The increasing centrality of electronic, audio-visual and i-based (i-phone, i-pad, etc.) forms of communication has made audiovisual translation an important area of both research and practice, which often overlaps with multimodal translation (Chiaro 2008). If the simultaneous engagement of more than one sense faculty in communication is nothing new, multimodality has undoubtedly acquired new forms in our digital era, and has extended to a wider spectrum of genres. Translation is increasingly part of contemporary literary and artistic experimentation, where it becomes an integral component of the entire meaning-making process by “performing biliteracy across both linguistic and semiotic boundaries” (Lee 2013). So art installations ‘translate’ poetry through their design and space arrangement, and multimedia bilingual poetry collections with the source text only as audio track and options for simultaneous multilingual and/or multivisual fruition challenge standard notions of translation and literary experience. Further experiments in multimodal translation have involved dance, theatre and Sign Language, whereby English (and Spanish) is translated into British or International Sign Language, which are in turn adapted into choreography, in a fluid intersemiotic dialogue and negotiation of meaning (de Senna 2014).

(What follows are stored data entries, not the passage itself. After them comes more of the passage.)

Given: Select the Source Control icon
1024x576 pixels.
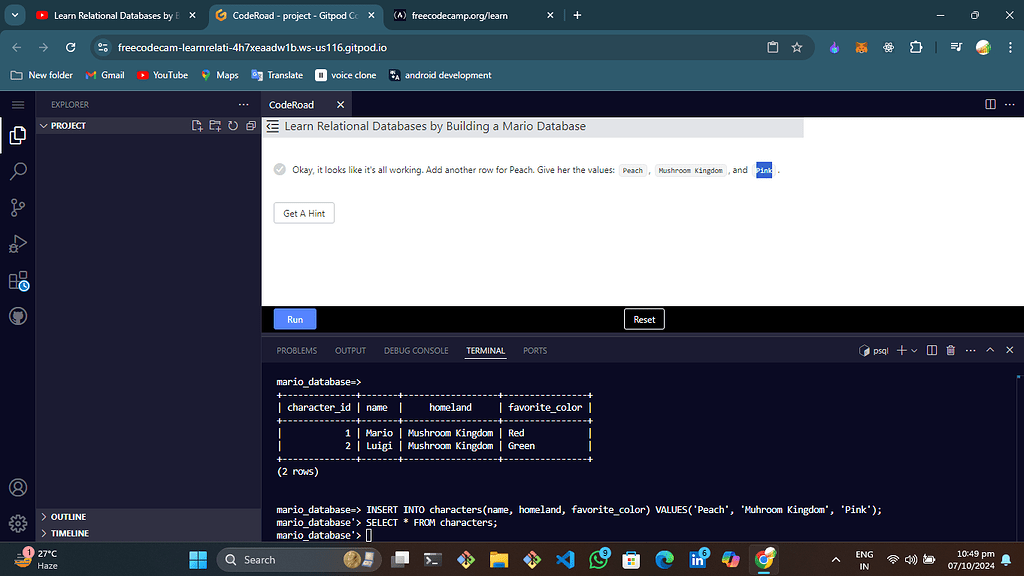Looking at the screenshot, I should (x=16, y=207).
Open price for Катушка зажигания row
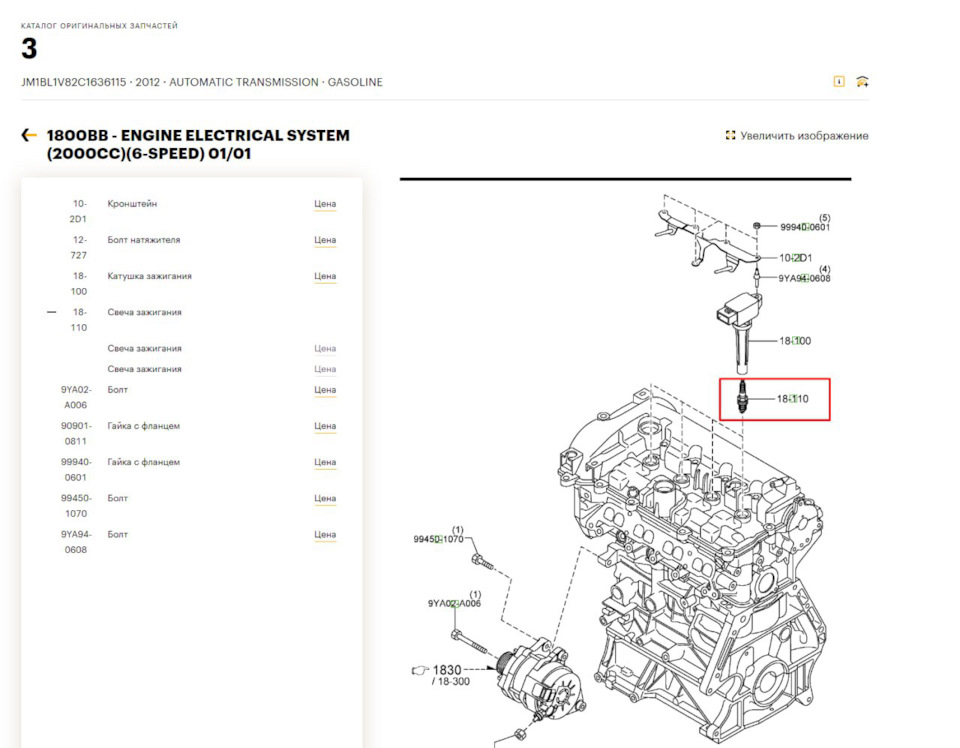 coord(325,276)
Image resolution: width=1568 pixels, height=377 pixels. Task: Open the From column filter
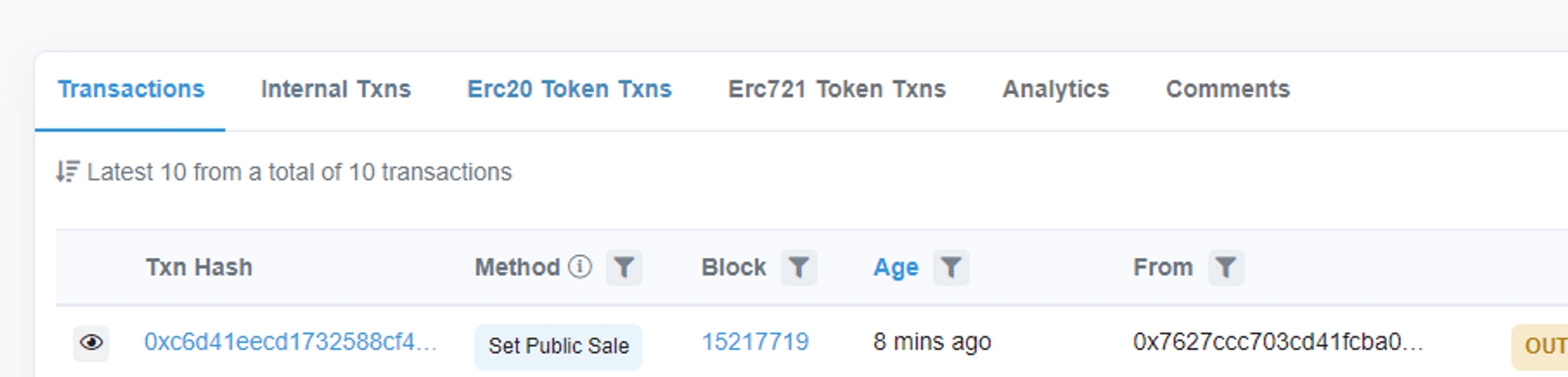1225,268
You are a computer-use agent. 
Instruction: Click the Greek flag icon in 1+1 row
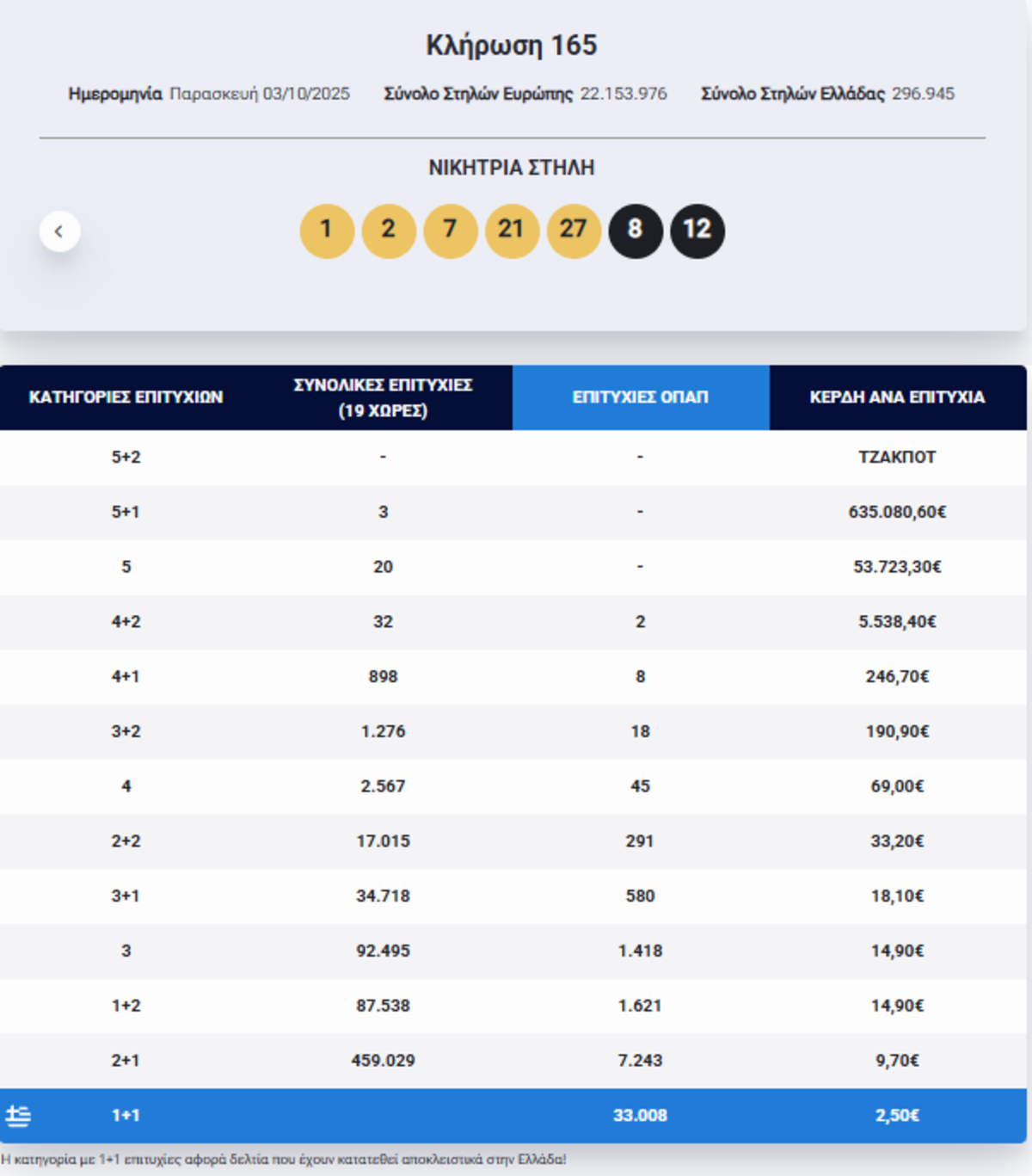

New studies concerned with intersemiotic/multimodal translation have looked at the ways contemporary choreographers have translated syntactic and temporal features of some modernist writers into singular movements, or movement sequences, sound objects etc. (Aguiar and Queiroz 2015); others have explored the philosophical and aesthetic implications of the ‘untranslatability’ of the logographic features of the Chinese script into Western logocentric meaning, and how contemporary Chinese artists have attempted to ‘translate’ Western values or their artistic representations (e.g. mysticism/crucifixion) through the Chinese characters in their paintings (Hass 2016).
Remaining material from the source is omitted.